Excerpt provided
— begin —

Pipelining

Pipelining overlaps the execution of multiple instructions. While one instruction is being executed, the next is being decoded, and the one after that is being fetched. This increases throughput without reducing individual instruction latency.

Basic Concept

Analogy: a car wash with four stages (wash, rinse, dry, wax). Without pipelining, one car uses all four stations sequentially; with pipelining, four cars are processed simultaneously, one at each station.

Instruction pipeline: divide instruction execution into $k$ stages; process $k$ instructions in parallel.

Throughput: ideally, one instruction completes per cycle (CPI = 1) once the pipeline is full.

Latency: an individual instruction still takes $k$ cycles.

Speedup: $k\times$ throughput improvement (ideal); reduced by hazards and stalls in practice.

Five-Stage Pipeline (MIPS Classic)

Stage Name Operation
IF Instruction Fetch Read instruction from instruction memory using PC; PC += 4
ID Instruction Decode / Register Read Decode opcode; read register file
EX Execute ALU operation; branch condition evaluation; address computation
MEM Memory Access Load or store data memory
WB Write Back Write result to register file

Pipeline registers: IF/ID, ID/EX, EX/MEM, MEM/WB. Each holds the instruction’s partial results as it advances through stages.

— end —

Data lines
— begin —

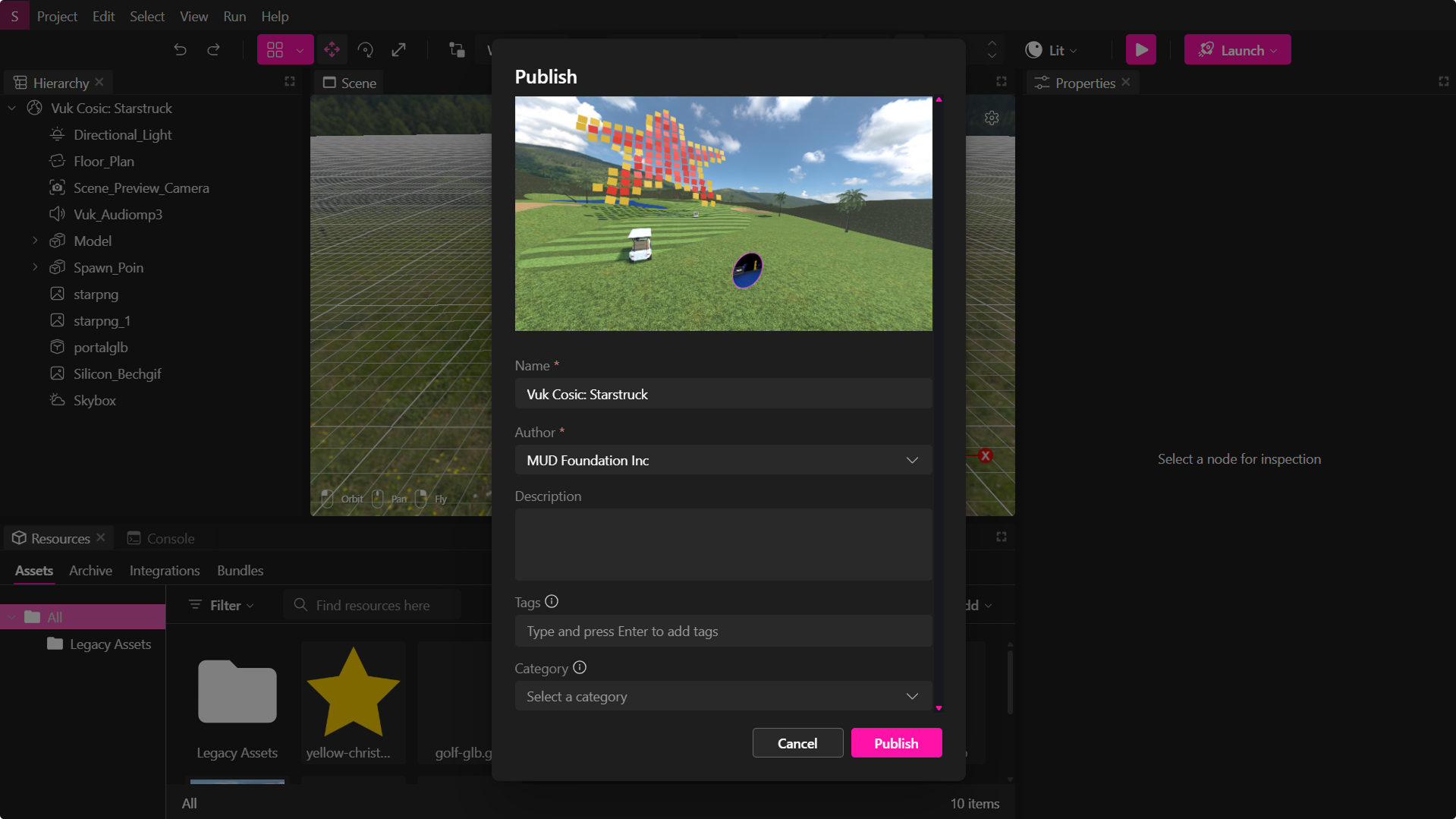Open the Select a category dropdown
The image size is (1456, 819).
click(x=722, y=697)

— end —

Written exercise
In the pipelining text, what operation does the WB stage perform? This data has no connection to the pipelining text.

The completed task
It writes the result to the register file.